Compiler Block Reordering and Memory Layout Optimization
GCC as enabled with -freorder-blocks and a optimization level larger 1 will reorder instructions at a block level. This optimization is mainly to compress correlated code to provide a optimized cache aware memory layout. Because of some Linux kernel hacking I forced to get the details when and where GCC's optimizations kicks in. The most effective way for userland programs without branch-taken-knowledge is through profile guided optimization nowadays.
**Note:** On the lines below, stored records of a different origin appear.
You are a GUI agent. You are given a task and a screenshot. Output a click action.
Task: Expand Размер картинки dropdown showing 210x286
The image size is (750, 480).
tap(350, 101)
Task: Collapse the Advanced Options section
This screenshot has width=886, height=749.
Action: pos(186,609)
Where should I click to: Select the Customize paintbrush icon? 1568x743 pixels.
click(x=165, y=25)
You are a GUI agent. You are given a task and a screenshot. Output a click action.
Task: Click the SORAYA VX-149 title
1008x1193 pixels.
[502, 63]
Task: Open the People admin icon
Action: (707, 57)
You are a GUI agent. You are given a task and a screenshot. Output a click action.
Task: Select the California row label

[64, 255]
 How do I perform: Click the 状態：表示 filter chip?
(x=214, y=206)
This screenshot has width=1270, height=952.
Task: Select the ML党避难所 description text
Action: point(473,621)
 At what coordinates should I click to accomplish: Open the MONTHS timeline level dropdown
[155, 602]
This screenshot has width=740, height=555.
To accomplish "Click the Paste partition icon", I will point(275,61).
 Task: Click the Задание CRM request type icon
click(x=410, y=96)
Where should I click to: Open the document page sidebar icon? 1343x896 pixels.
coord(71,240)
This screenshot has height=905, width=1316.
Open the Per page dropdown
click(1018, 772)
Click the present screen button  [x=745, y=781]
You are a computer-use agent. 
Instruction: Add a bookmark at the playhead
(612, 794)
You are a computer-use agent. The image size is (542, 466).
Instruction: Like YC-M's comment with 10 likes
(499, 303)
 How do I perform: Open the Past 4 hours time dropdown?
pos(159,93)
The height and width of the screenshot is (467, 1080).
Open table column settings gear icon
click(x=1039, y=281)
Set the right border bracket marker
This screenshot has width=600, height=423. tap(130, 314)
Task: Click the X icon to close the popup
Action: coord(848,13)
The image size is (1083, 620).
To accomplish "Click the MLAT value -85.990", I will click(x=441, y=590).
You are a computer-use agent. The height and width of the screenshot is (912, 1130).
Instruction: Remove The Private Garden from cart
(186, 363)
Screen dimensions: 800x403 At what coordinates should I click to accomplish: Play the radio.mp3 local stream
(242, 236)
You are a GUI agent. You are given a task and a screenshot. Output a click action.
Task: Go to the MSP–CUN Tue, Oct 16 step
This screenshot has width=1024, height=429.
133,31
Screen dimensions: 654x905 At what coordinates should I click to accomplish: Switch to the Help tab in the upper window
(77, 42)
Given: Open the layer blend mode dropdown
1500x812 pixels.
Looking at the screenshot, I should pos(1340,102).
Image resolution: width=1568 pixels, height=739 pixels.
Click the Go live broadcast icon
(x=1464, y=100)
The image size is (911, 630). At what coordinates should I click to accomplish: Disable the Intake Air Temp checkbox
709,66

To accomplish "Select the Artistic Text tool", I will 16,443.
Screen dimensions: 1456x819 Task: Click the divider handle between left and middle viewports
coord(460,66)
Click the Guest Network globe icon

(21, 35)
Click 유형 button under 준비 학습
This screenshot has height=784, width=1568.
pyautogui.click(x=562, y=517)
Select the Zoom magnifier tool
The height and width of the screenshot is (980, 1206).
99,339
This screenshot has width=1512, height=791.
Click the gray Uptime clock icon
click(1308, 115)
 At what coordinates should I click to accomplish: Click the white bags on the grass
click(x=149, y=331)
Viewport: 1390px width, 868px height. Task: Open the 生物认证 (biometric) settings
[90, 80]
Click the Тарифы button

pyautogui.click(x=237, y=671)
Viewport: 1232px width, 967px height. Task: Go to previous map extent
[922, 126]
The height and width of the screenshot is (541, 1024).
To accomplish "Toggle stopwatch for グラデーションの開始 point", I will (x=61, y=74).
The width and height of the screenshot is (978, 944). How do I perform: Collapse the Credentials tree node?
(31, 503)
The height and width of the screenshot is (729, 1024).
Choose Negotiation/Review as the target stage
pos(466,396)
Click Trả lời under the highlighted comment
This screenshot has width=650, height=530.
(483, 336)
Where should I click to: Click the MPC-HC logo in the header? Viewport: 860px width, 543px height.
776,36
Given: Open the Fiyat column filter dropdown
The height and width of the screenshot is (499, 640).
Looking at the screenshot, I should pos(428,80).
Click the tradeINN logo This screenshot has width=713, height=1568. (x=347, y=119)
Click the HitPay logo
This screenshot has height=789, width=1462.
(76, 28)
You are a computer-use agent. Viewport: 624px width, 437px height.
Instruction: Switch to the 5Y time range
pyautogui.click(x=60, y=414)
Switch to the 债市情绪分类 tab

But this is not possible in every setup (lack of realistic input data, ...). Another way are GCC's builtin expect statement - but this required exact knowledge of data paths and realistic input data. The next two snippets show how GCC reorder a simple if-else statement (just for demonstration):
4004c0: 83 ff 01 cmp $0x1,%edi
4004c3: 7f 04 jg 4004c9 <process+0x9>
4004c5: 8d 47 01 lea 0x1(%rdi),%eax
4004c8: c3 retq
4004c9: 8d 47 02 lea 0x2(%rdi),%eax
4004cc: c3 retq
4004c0: 83 ff 01 cmp $0x1,%edi
4004c3: 7e 04 jle 4004c9 <process+0x9>
4004c5: 8d 47 02 lea 0x2(%rdi),%eax
4004c8: c3 retq
4004c9: 8d 47 01 lea 0x1(%rdi),%eax
4004cc: c3 retq
The fascinating question is what are the limits of this optimization. What are the influences of nested statements? Are there any thresholds not to reorder blocks? I just prepared some code generation script to analyze this characteristic. But now do some tests and write an analyzer script too.